5. Coordinating Activities • Integrated Departments • Similar to a task force but is more permanent. • Usually has more authority than a task force and may even be given some budgetary control. • Generally has some permanent members as well as members who are assigned temporarily from units that are particularly in need of coordination. • Firms characterized by complex and dynamic environments tend to use integrated departments to maintain internal integration and coordination.
5. Coordinating Activities • Electronic Coordination • E-mail makes it easier for people to communicate at all levels. • Electronic scheduling is used and makes it easier for individuals’ schedules to be coordinated to set meetings and know when individuals are otherwise available. • Some organizations require project contractors, subcontractors and suppliers to use a common web-based communication/reporting system to make coordination easier among the units.

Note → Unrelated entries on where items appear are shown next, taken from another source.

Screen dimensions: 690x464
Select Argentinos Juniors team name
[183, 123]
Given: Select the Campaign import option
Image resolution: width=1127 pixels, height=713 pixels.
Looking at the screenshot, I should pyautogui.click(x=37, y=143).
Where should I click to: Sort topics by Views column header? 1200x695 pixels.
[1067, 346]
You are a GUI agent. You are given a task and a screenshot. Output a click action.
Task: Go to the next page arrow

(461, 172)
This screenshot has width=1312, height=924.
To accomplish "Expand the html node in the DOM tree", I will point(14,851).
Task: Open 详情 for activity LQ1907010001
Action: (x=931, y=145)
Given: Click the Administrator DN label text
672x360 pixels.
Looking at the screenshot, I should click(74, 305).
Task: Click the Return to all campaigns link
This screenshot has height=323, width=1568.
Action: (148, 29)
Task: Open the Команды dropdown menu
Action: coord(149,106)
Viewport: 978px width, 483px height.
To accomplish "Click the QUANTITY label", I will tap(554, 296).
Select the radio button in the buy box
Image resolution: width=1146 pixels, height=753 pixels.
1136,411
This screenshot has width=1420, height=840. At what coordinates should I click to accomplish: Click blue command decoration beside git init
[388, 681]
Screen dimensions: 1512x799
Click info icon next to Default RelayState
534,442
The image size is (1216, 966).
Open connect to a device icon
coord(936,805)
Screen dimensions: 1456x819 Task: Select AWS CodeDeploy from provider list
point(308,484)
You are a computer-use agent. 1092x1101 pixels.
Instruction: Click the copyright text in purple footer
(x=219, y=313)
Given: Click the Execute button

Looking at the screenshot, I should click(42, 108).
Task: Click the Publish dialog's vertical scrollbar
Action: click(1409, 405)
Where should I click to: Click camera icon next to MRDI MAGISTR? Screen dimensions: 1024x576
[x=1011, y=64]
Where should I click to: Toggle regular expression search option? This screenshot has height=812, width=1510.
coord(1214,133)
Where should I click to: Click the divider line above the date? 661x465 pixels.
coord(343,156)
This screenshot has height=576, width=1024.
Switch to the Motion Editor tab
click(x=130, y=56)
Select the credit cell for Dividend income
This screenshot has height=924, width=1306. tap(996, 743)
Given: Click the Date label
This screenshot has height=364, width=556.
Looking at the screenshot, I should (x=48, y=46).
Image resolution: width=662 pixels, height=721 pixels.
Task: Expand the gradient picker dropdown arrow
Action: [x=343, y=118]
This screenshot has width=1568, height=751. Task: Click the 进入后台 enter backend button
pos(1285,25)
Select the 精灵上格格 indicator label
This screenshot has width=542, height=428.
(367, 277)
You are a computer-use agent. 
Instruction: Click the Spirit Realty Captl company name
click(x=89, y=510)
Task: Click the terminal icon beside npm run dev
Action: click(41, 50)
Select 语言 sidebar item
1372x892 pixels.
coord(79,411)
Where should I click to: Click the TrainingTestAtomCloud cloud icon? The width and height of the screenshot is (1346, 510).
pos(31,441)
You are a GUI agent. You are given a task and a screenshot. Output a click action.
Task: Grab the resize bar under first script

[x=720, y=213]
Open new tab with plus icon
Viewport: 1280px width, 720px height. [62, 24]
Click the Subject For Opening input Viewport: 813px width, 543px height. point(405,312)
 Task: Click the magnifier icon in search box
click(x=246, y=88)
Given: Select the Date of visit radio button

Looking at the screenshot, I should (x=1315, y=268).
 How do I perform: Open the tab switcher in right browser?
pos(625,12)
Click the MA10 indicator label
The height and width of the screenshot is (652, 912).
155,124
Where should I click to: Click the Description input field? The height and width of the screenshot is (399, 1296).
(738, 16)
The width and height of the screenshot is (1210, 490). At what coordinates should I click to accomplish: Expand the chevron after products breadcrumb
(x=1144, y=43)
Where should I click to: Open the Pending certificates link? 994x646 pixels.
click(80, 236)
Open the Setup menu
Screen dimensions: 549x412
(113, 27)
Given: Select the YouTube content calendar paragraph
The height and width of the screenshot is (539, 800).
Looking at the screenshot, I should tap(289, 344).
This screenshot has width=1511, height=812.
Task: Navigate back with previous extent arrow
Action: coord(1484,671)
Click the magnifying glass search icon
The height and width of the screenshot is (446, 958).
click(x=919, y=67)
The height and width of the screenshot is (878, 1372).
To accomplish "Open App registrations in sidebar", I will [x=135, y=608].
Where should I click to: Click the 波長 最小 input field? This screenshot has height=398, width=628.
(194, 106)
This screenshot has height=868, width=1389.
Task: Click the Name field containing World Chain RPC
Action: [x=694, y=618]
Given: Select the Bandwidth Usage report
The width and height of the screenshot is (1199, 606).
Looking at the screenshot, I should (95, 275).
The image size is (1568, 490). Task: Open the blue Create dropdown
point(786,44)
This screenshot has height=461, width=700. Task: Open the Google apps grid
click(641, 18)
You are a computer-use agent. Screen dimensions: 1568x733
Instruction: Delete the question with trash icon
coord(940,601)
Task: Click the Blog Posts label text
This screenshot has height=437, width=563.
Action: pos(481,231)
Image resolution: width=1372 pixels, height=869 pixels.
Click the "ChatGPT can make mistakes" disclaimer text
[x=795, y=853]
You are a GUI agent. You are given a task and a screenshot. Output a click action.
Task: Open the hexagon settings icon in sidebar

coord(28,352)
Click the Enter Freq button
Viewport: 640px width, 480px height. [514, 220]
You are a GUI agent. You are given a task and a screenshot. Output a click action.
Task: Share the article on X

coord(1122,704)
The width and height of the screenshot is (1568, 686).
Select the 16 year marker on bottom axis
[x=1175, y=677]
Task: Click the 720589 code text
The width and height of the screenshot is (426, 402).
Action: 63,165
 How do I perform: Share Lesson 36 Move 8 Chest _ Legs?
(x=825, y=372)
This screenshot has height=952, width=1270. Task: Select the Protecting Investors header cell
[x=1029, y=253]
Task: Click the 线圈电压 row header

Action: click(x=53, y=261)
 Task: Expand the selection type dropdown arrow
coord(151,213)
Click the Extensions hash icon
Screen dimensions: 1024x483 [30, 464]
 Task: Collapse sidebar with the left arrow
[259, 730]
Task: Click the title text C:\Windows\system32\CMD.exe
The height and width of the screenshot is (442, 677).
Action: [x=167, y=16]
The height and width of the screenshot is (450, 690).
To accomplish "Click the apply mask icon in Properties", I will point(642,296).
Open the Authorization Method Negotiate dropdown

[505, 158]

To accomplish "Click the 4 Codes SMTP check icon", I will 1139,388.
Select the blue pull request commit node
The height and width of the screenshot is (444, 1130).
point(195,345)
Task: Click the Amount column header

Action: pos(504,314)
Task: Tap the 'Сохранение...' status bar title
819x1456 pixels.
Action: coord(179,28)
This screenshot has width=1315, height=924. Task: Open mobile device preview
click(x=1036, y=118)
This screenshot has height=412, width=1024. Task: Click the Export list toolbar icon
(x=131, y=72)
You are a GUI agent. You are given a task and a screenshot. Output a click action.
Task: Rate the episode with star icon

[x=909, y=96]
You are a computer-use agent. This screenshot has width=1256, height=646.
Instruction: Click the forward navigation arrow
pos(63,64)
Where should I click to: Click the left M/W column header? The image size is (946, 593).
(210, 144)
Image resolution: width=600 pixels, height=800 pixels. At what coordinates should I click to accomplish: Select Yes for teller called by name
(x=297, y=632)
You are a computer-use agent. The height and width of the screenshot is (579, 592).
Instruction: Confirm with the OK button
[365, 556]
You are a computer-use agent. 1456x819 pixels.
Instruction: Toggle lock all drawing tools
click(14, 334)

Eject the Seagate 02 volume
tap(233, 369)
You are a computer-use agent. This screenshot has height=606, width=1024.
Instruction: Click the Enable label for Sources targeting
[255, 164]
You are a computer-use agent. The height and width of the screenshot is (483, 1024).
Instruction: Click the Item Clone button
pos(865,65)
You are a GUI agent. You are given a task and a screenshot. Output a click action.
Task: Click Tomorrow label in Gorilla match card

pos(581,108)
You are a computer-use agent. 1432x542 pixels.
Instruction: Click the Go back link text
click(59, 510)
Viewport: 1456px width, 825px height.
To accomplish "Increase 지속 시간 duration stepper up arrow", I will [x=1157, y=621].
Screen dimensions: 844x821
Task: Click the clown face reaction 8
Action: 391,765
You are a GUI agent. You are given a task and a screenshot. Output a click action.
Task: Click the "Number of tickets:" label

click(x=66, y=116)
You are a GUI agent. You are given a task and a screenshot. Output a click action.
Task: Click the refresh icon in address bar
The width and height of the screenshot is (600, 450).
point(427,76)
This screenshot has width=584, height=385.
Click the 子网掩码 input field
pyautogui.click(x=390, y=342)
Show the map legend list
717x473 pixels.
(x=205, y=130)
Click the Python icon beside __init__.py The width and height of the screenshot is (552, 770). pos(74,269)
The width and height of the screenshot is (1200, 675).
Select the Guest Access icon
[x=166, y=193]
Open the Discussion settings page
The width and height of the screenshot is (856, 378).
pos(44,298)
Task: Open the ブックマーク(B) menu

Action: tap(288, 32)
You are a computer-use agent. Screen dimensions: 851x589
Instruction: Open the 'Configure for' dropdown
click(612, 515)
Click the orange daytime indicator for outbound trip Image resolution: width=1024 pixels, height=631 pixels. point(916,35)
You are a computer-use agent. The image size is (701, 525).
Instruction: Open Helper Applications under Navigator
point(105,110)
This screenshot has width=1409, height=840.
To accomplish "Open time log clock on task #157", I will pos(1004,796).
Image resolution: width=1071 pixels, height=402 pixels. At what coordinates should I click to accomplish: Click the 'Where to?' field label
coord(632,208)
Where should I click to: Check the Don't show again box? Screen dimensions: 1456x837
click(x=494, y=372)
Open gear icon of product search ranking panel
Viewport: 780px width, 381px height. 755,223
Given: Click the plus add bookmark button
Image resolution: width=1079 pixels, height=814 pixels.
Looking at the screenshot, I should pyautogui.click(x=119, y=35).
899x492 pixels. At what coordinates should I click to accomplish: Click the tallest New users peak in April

6. Differentiating Between Positions • Line positionis in the direct chain of command that is responsible for achieving an organization’s goals. • Staff positionis one intended to provide expertise, advice and support for line positions.
6. Differentiating Between Positions • Differences between Line and Staff • Line managers work toward organizational goals; staff managers advise and assist. • Line managers have formal and legitimate authority; staff authority is less concrete and may take a variety of forms: • Compulsory authority– line manager must listen to advice of staff manager, but can choose to take it or ignore it. [Finance Manager must listen to advice of auditor, but may take it or leave it] • Functional authority – formal or legitimate authority given to staff managers over activities related to their specialties.[HR specialist who is expert in discrimination or Labor Law]
6. Differentiating Between Positions • Administrative Intensity • Administrative intensity is the degree to which managerial positions are concentrated in staff positions. • An organization with ‘high’ administrative intensity is one with many staff positions relative to the number of line positions. • Relative ‘low’ administrative intensity reflects more line positions relative to staff positions. • Organizations would generally like to devote most of their HR investment to line managers because they contribute directly to the organization’s basic goals. • Practice today is leading toward reducing staff positions.